And the survey says: Catholic Church on mission

(Photo: Mazur/

The Catholic Church made the headlines earlier this month following the Vatican's announcement of an unprecedented opinion poll of believers worldwide.

The survey covers previously taboo topics such as pastoral care for same-sex couples and the marginalisation of divorced Catholics, and comes at the end of 'The Year of Faith' called for by Pope Benedict and continued by Pope Francis.

The Year of Faith had two aims for Catholic believers: to deepen their appreciation of faith, and to rediscover an enthusiasm for sharing that faith with others. The survey aims to look at the measurable benefits of the past year, and it is hoped that it will help with the question of how to end it well; "Crossing the Threshold" into a new season for the Church.

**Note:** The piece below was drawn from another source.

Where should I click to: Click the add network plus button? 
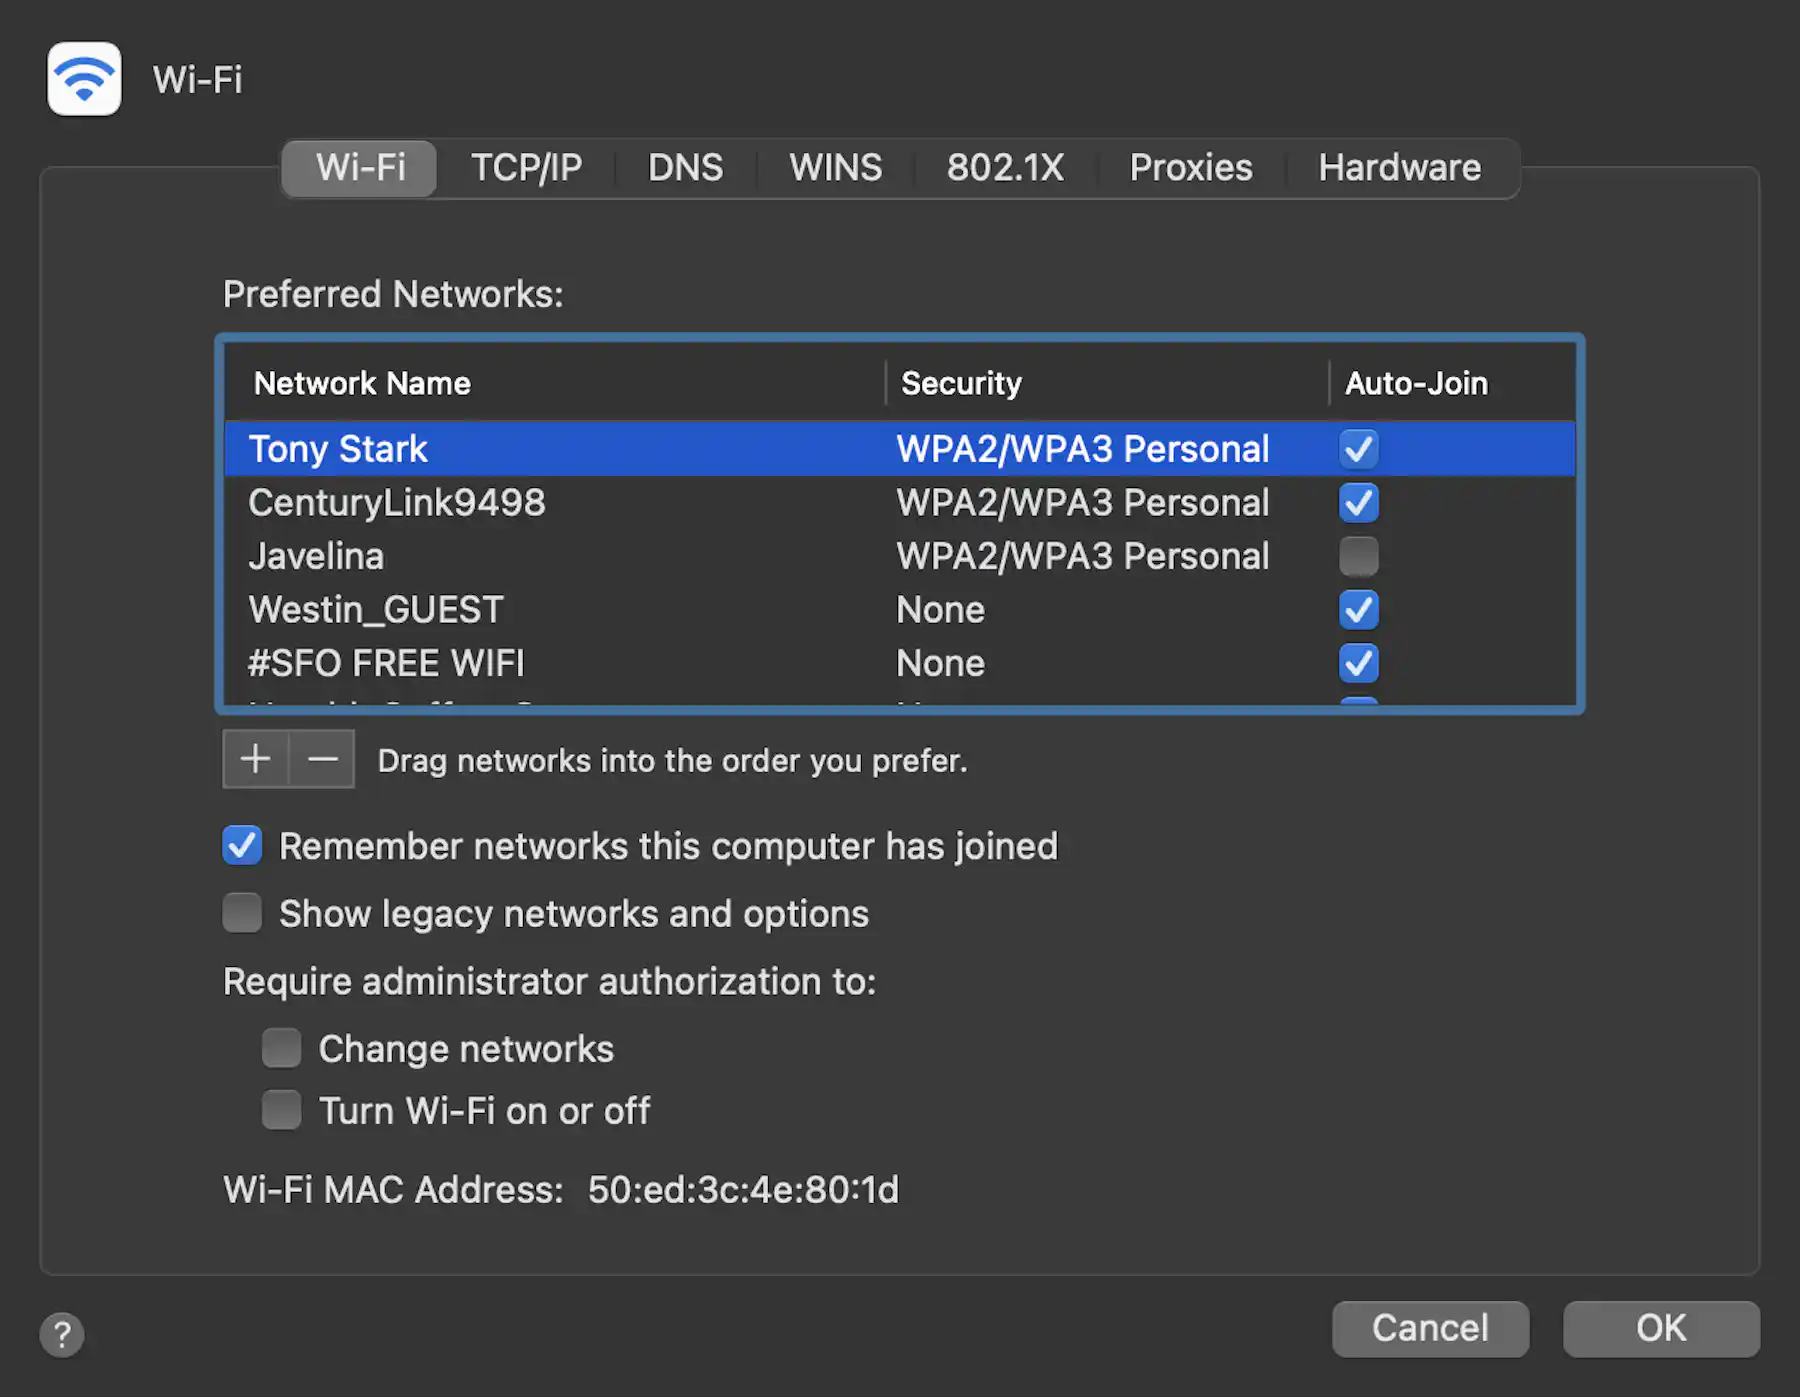(x=255, y=759)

It marks the revolutionary attitude of Pope Francis, who it is thought plans to bring huge reformation to the Church, not so much in terms of a change in policies, but in the form of a real desire to revise attitudes towards Catholicism and to transform the way in which the Church responds to and engages with real life issues.

Following the Catholic Bishops of England and Wales Plenary held in Leeds last week, Archbishop Vincent Nichols said that Pope Francis "is keen to promote an outward focus [and] a paradigm shift from ordained to lay lead leadership".

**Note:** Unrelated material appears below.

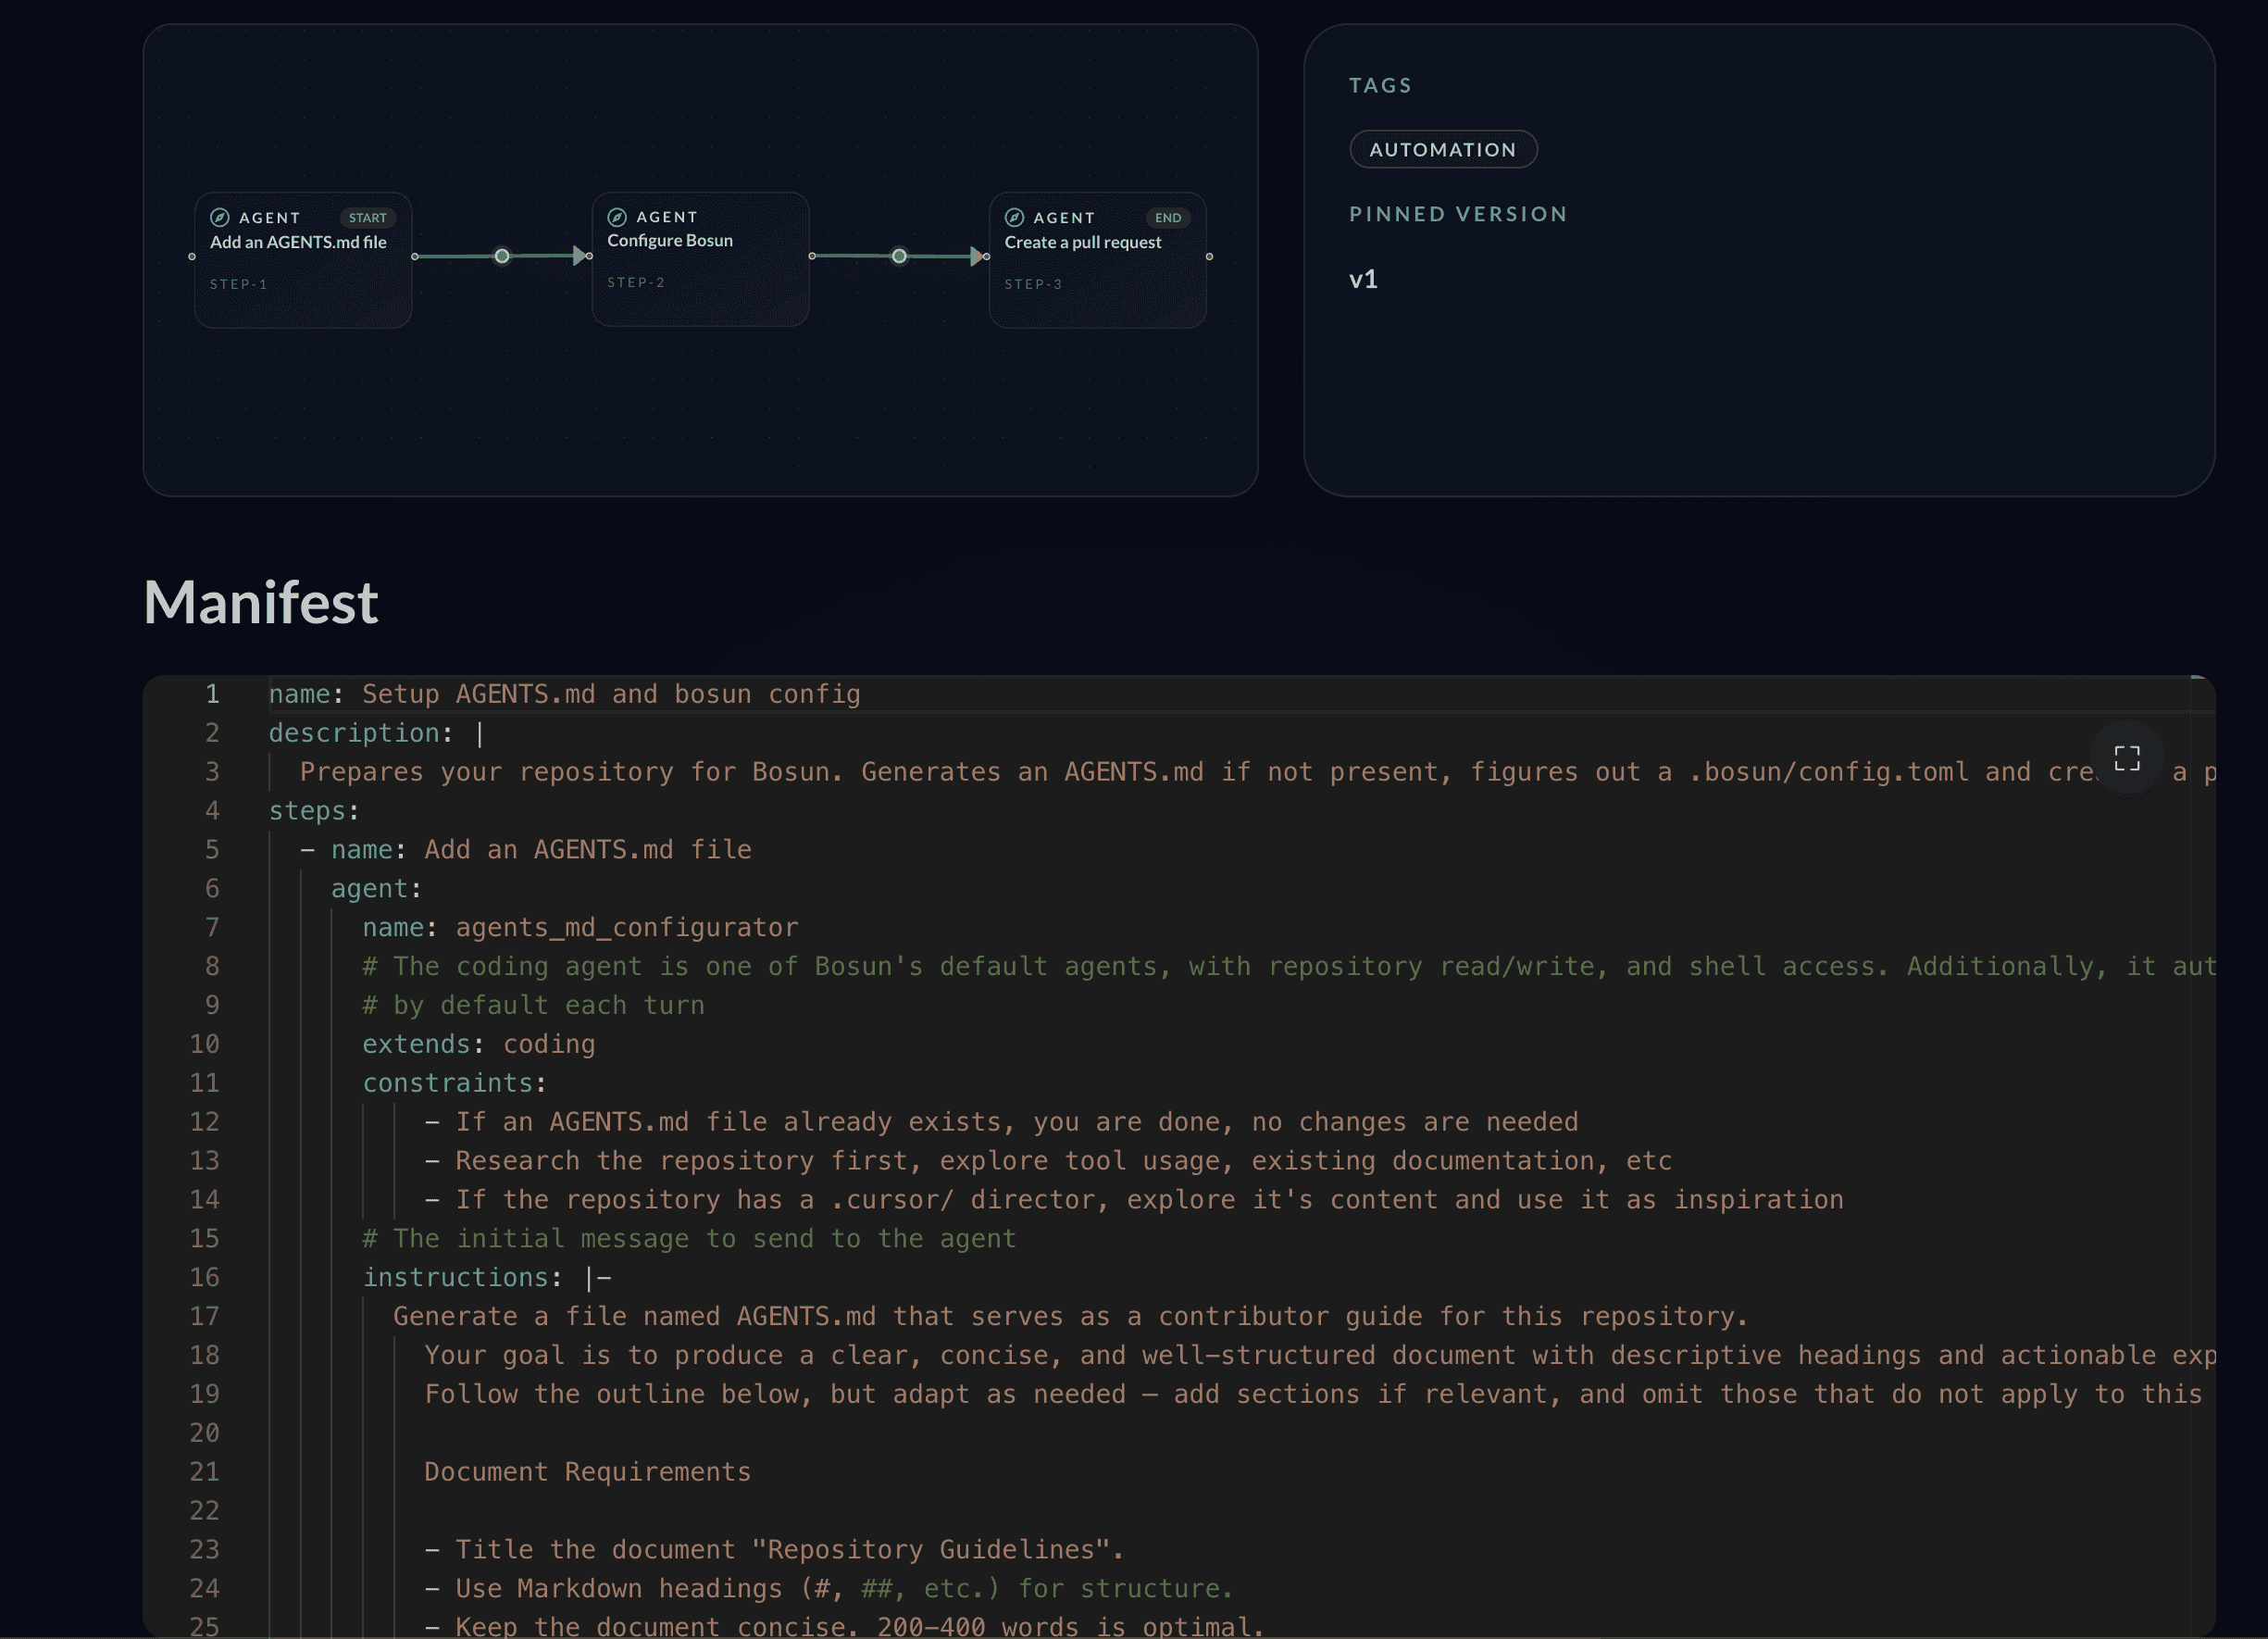Click compass icon on 'Create a pull request' node
Screen dimensions: 2268x1639
[x=1014, y=218]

"He wants to animate evangelism, and encourage genuine friendship, listening and accompaniment," the Archbishop noted, speaking of evangelism "not as a matter of programmes, but as a paradigm, effecting a change in mindset".

This indicates a shift in the focus of mission in the Catholic Church. The "Crossing the Threshold" project seeks to ensure that real and honest relationships are built with all those seeking to connect and reconnect with the Church, and to put a greater focus on pastoral care.

Archbishop Nichols went on to discuss projects that will see lay people at a local level creating cell groups and "walking alongside those in need". He commented on the importance of everyone feeling welcomed and accepted, and spoke of the need of the Church to demonstrate a willingness to listen, and "to adapt to the needs of real people in real life situations".

The Catholic Church and Church of England are planning to work alongside one another in this new journey, and this Friday will mark the beginning of a series of meetings to discuss mission and evangelism.